Tab: It wasn’t originally part of my concept. At first, I thought the cast would be mostly female. I thought, okay, maybe Wilson or Dudley or some of these other roles could be male. But then when I started collaborating with my amazing director Leigh Silverman, who was with me from the very early days, she said, ‘I really, really think it should be all women because it’s is about women reclaiming this erased story and telling it for ourselves. .” In fact, the way to mock and erase Woodrow Wilson’s racist and sexist legacy is to have it played by a woman and create this tour de force.
I open each act with a satirical, misogynistic and anti-suffragette song: “Watch out for the Suffragette” then “America When Feminized”. They are original songs but inspired by the real anti-suffragette vaudevilles of the time. There’s the idea that we, as women and non-binary performers, can come to terms with this misogyny and reclaim this narrative that we weren’t taught and hopefully teach it ourselves to a new generation.
Brunner: In enough you address racism within the movement. Alice Paul tells Ida B. Wells, a civil rights force and an African-American journalist and activist, that she was not allowed to march with her state in the procession for women’s suffrage. Paul wanted Wells and the other African American women to stay in the back and be separated.

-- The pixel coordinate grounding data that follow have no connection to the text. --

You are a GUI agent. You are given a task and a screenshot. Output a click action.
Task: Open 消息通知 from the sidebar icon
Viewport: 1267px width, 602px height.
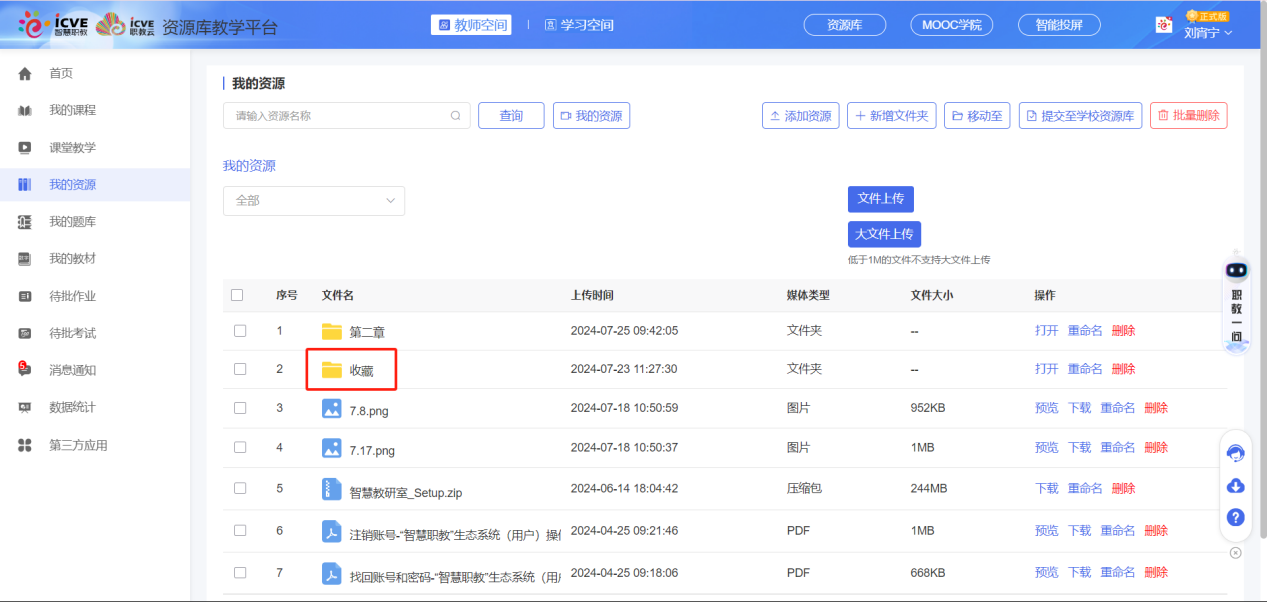tap(24, 370)
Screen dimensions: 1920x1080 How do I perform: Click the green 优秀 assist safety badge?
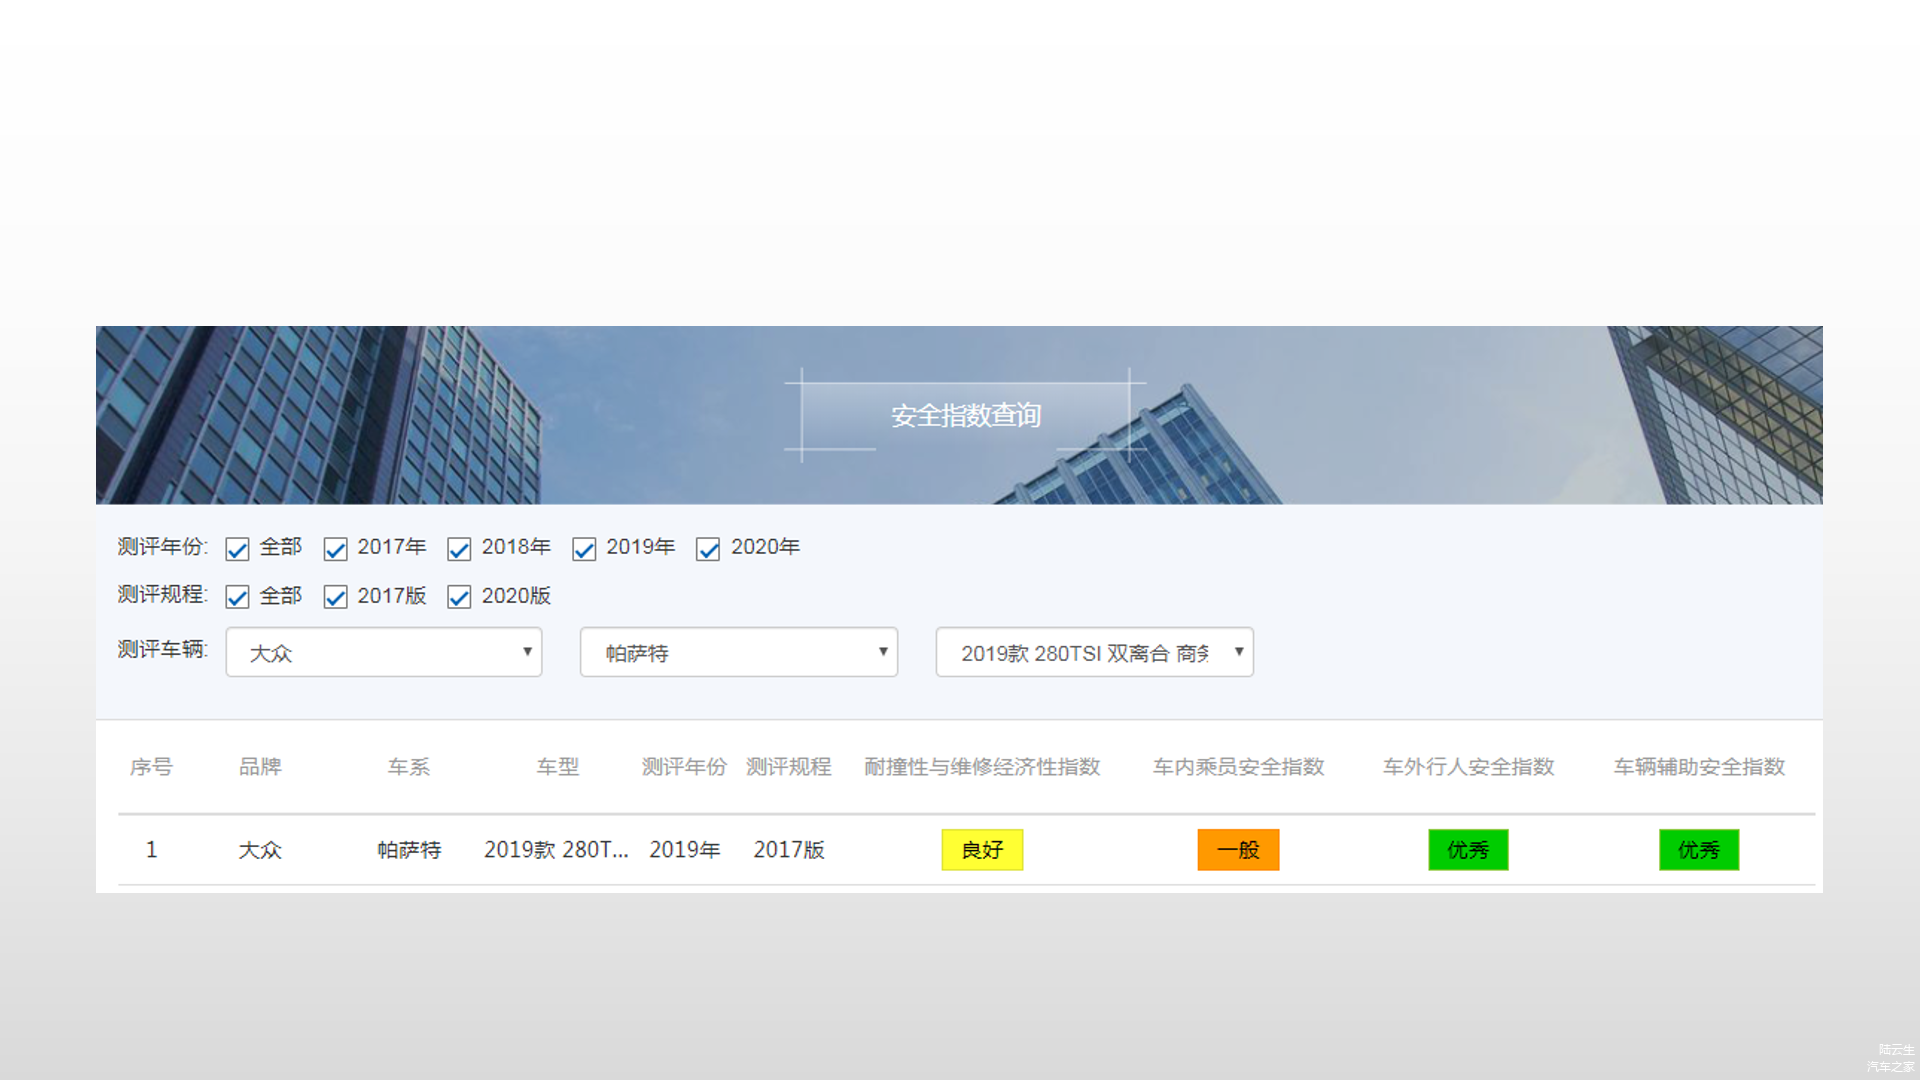coord(1699,850)
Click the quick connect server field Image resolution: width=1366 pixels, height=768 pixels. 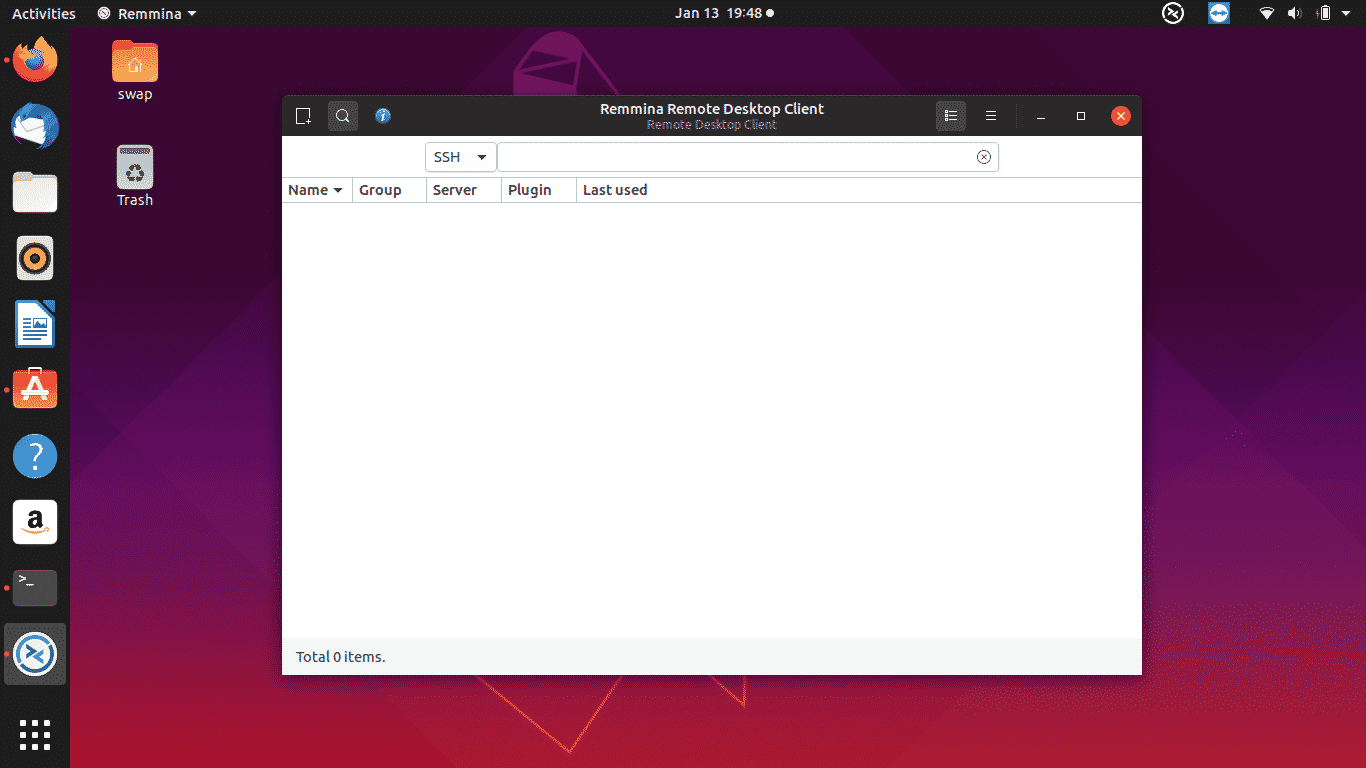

Tab: I always knew I wanted Ida to be a character from enough and it was critically important to recognize the racism embedded in every step of the white women’s suffrage movement and their organizations. I didn’t want to walk away from that because it’s absolutely true that time and time again they’ve made racist compromises. In a profound and important way, it added to the drama that justice and equality activists are not perfect warriors doing everything exactly right. They can often be myopic, make mistakes and compromise, and be racist and sexist. And these revolutions and movements for change are flawed, messy, and full of people like Alice Paul, who made inexcusable choices like the one I dramatize on the show.
I didn’t want to present a glorified view of what a social movement was, because it’s not true. The challenge of all this is that there is so much more history than I could ever show in my hour and a half musical. You could write an entire musical about every historical figure I portray, even in a short time. There is so much more to the life of Ida B. Wells than I am able to dramatize in a musical. I hope this inspires more work in any stories where I can barely scratch the surface.